A couple new members of the family
One of the best things about loving and studying wine is the constant discovery of new styles and varietals. Letting go of your own favorite brand and diving into the unknown can indeed be frightening but it’s where growth and discovery lie. My goal with the wine list here at Bitto is to try and make the process of discovery less intimidating but still exciting. At last count, our flight and glass list represents over 60 different varietals! Picking a favorite is impossible, some wines shine by themselves, some need a cloudy day, some need food, some work with dessert and some work best with breakfast!
We’ve recently brought in a number of new wines and I wanted to show off just a couple of the new faces. The Godello had a great following, but the new vintage didn’t live up to the last one so I found a new Spanish white that I’m now in love with. It’s the Mustiguillo Mestizahe from the hills outside Valencia not far from Don Quixote’s plains of La Mancha. Here at almost 2500 ft, Toni Sarrión has almost singlehandedly saved the indigenous Merseguera from extinction. These cool hillsides are also great for the notoriously challenging Viognier. This organic blend of 75% Merseguera, 20% Viognier and 5% Malvasia brings so much to the table retailing at only $14 a bottle (in the Wine Cellar). Viognier’s floral and candied apricot nose, soft white peach flavors are present and envelop the sturdy body and bracing citrus acidic foundation of Merseguera. The limestone shows subtly as the wine warms and even more flavors of pear, Meyer lemon and a hint of herb become apparent. Bottom line is bottom’s up!

_WRITTEN TASK 1:_
Return the part of the wine post from "A couple new" up to and including "best with breakfast!", word for word.
The wine post and the rows come from unrelated sources.

Source data
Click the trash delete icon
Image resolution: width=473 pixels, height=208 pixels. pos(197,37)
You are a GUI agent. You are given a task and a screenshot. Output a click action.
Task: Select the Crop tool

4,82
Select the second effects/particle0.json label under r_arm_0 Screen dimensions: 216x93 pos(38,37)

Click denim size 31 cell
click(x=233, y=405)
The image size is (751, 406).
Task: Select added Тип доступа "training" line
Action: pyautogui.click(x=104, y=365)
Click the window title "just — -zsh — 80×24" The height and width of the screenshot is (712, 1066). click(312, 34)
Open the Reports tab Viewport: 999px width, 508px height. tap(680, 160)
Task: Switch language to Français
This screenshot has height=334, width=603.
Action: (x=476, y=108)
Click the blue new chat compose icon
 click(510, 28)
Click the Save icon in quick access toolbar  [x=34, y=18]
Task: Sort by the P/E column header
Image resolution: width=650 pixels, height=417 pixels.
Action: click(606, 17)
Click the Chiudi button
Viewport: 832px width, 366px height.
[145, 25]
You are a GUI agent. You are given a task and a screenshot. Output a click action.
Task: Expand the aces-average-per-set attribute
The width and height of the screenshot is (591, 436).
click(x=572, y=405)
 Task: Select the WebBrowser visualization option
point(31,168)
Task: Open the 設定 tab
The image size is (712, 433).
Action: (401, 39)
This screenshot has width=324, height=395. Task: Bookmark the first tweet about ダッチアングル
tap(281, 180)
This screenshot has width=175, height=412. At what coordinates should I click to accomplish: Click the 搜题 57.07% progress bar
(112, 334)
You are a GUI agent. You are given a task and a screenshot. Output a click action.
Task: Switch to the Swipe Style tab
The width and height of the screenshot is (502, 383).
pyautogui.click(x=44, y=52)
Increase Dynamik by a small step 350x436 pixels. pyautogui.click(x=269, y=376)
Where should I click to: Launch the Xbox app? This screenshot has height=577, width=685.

_WRITTEN TASK 2:_
Rewrite the rows as a numbered list, starting at the line with "Click the blue new chat compose icon" and running up to and including the last row, with blank lines left out.

_ANSWER 1:_
A couple new members of the family
One of the best things about loving and studying wine is the constant discovery of new styles and varietals. Letting go of your own favorite brand and diving into the unknown can indeed be frightening but it’s where growth and discovery lie. My goal with the wine list here at Bitto is to try and make the process of discovery less intimidating but still exciting. At last count, our flight and glass list represents over 60 different varietals! Picking a favorite is impossible, some wines shine by themselves, some need a cloudy day, some need food, some work with dessert and some work best with breakfast!

_ANSWER 2:_
1. Click the blue new chat compose icon
2.  click(510, 28)
3. Click the Save icon in quick access toolbar  [x=34, y=18]
4. Task: Sort by the P/E column header
5. Image resolution: width=650 pixels, height=417 pixels.
6. Action: click(606, 17)
7. Click the Chiudi button
8. Viewport: 832px width, 366px height.
9. [145, 25]
10. You are a GUI agent. You are given a task and a screenshot. Output a click action.
11. Task: Expand the aces-average-per-set attribute
12. The width and height of the screenshot is (591, 436).
13. click(x=572, y=405)
14.  Task: Select the WebBrowser visualization option
15. point(31,168)
16. Task: Open the 設定 tab
17. The image size is (712, 433).
18. Action: (401, 39)
19. This screenshot has width=324, height=395. Task: Bookmark the first tweet about ダッチアングル
20. tap(281, 180)
21. This screenshot has width=175, height=412. At what coordinates should I click to accomplish: Click the 搜题 57.07% progress bar
22. (112, 334)
23. You are a GUI agent. You are given a task and a screenshot. Output a click action.
24. Task: Switch to the Swipe Style tab
25. The width and height of the screenshot is (502, 383).
26. pyautogui.click(x=44, y=52)
27. Increase Dynamik by a small step 350x436 pixels. pyautogui.click(x=269, y=376)
28. Where should I click to: Launch the Xbox app? This screenshot has height=577, width=685.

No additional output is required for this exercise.